InterSpeech 2021

Speech Enhancement with Topology-enhanced Generative Adversarial Networks (GANs)
(3 minutes introduction)

Xudong Zhang (CUNY Graduate Center, USA), Liang Zhao (CUNY Lehman College, USA), Feng Gu (CUNY CSI, USA)
Speech enhancement is one of the effective approaches in improving speech quality. Neural network models have been widely used in speech enhancement, such as recurrent neural networks (RNNs), long short-term memory networks (LSTMs), and generative adversarial networks (GANs). However, some of them either handle the speech noise removal tasks in the spectral domain or lack the waveform recovery capability. As a result, the enhanced speeches still include noisy signals.

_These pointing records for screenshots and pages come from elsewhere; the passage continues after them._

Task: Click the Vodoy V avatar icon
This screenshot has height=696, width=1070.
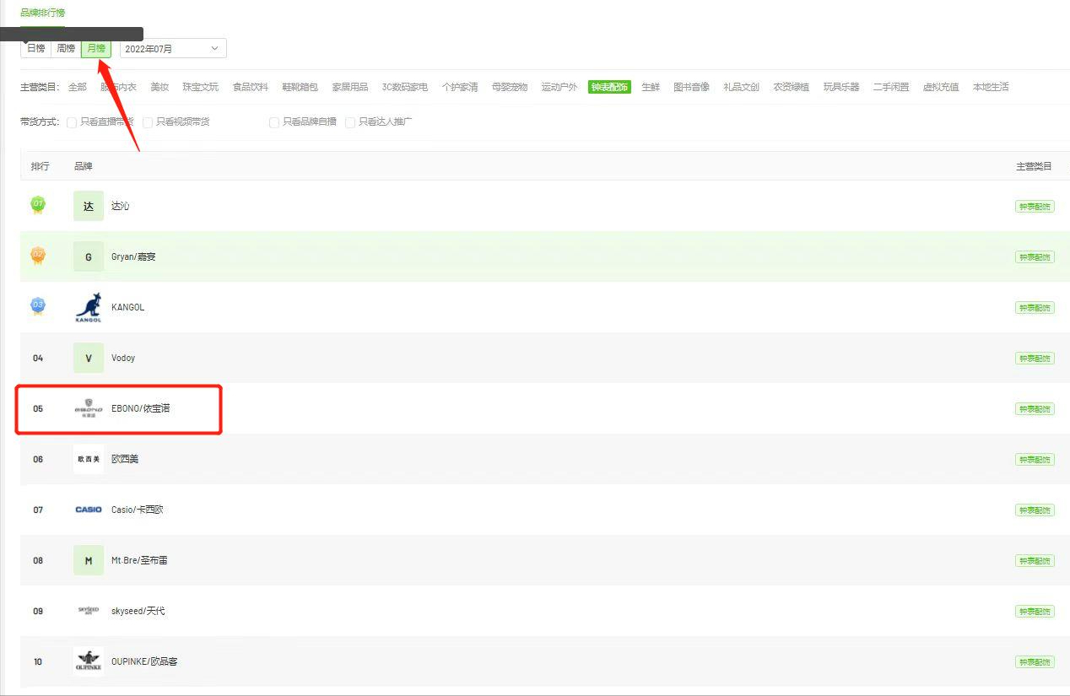Action: 89,358
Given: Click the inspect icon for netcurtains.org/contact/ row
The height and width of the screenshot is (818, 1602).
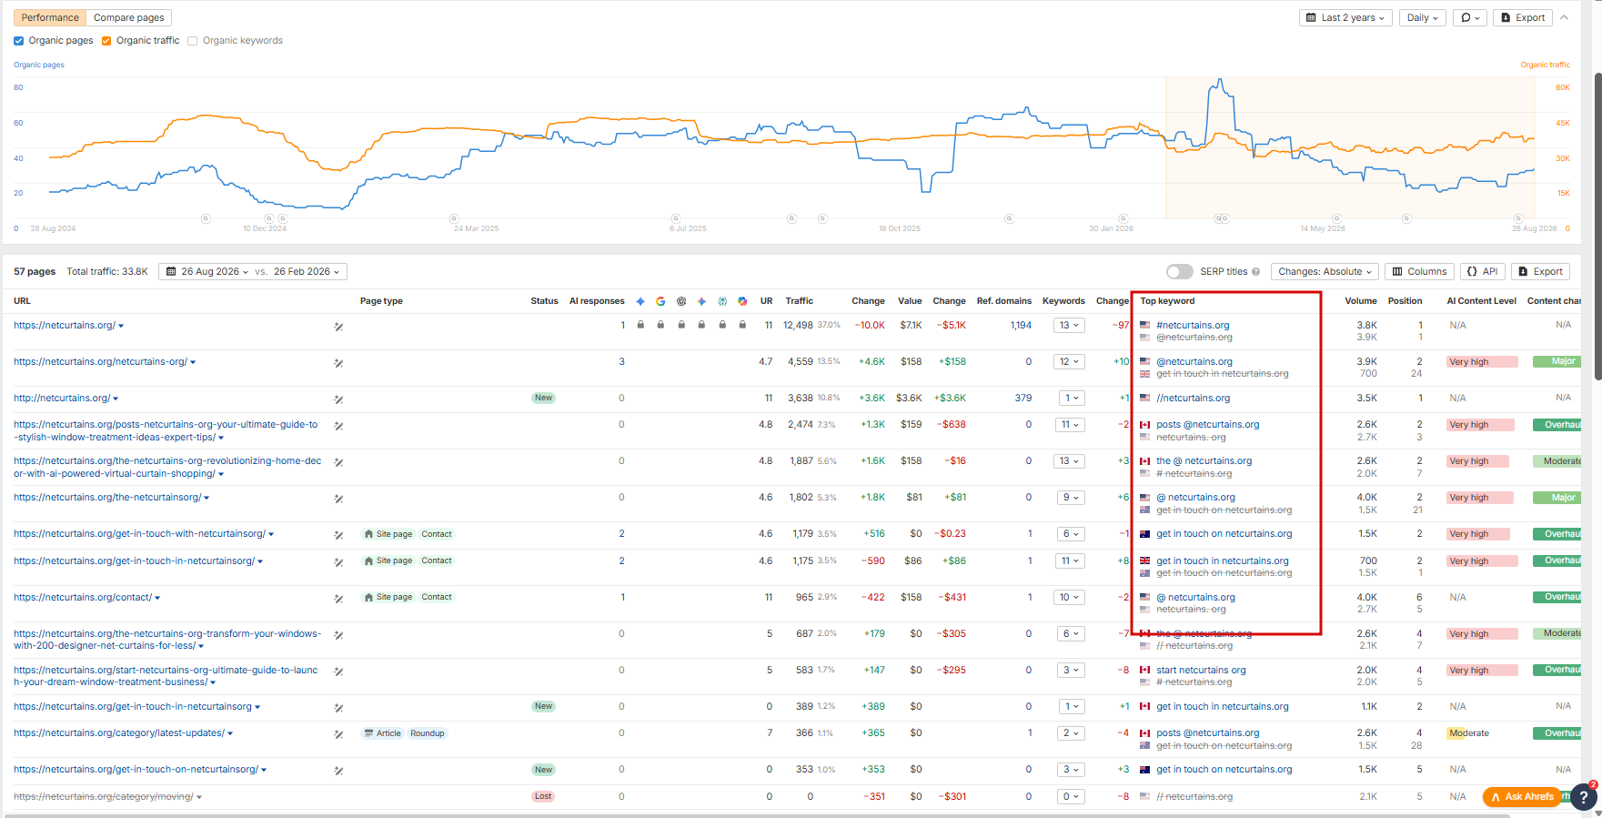Looking at the screenshot, I should point(338,599).
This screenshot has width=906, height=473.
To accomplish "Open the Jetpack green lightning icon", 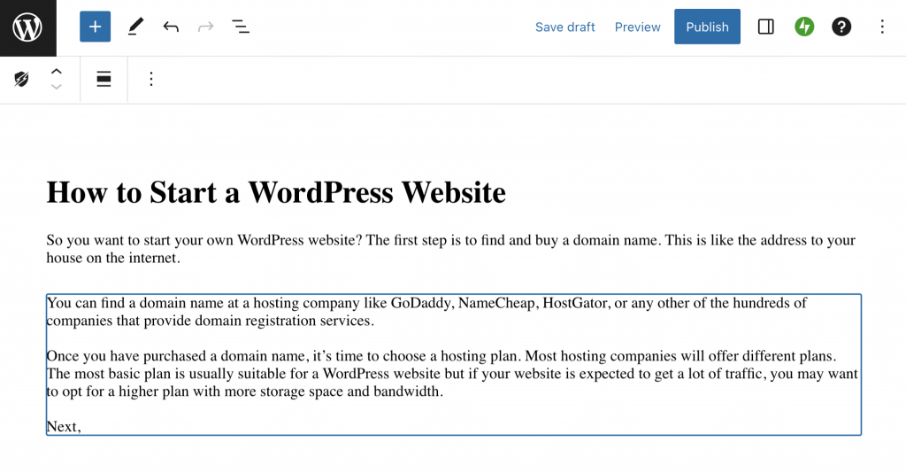I will pos(804,27).
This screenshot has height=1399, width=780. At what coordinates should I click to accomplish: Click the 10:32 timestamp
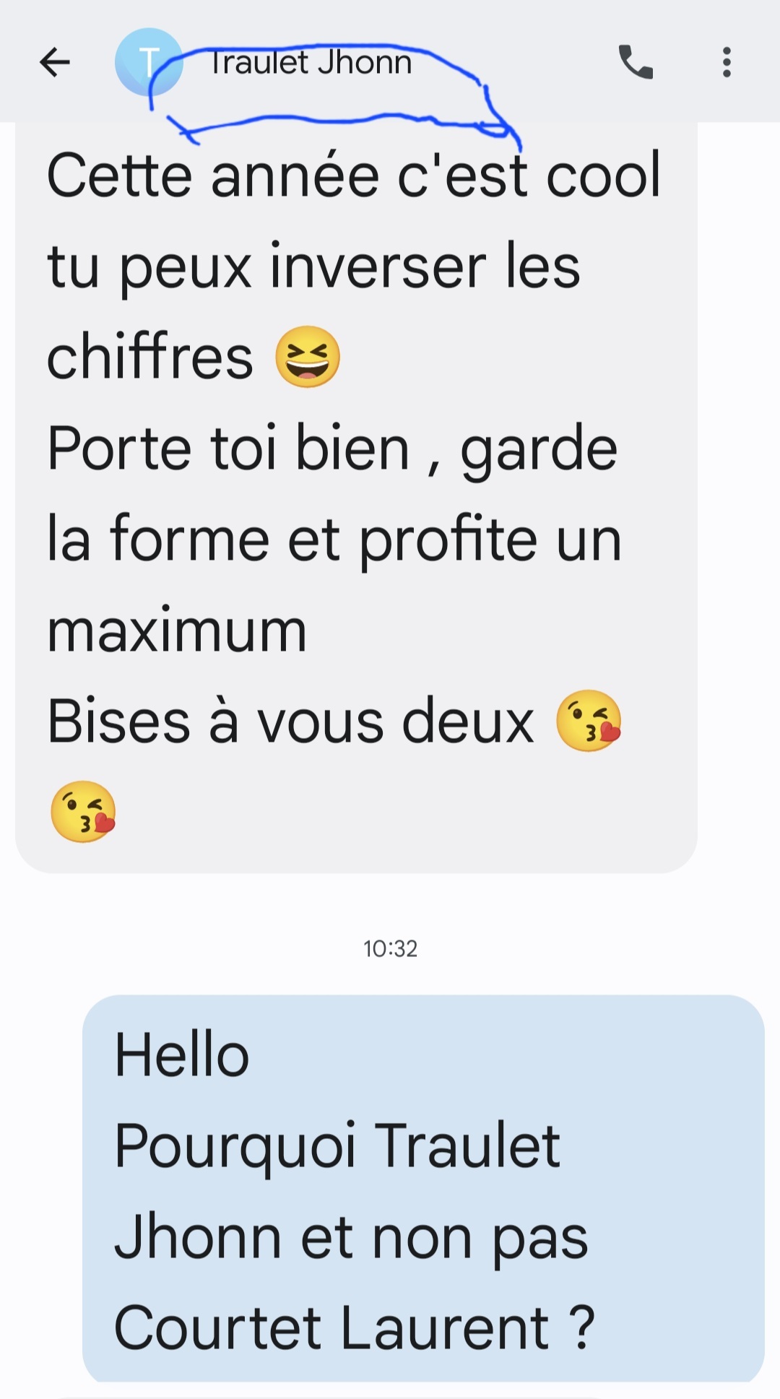pos(390,948)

In this study, we propose a topology-enhanced GAN model to tackle noisy speeches in an end-to-end structure. We use the topology features of speech waves as additional constraints and modify the objective function of the GAN by adding a penalty term. The penalty term is a Wasserstein distance of topology features measuring the difference between the generated speech and the corresponding clean speech. We evaluate the proposed speech-enhanced model on the public speech data set with 56 speakers and 20 different types of noisy conditions. The experimental results indicate that the topology features improve the performance of GANs on speech enhancement in metrics of PESQ, CBAK, COVL, and SSNR.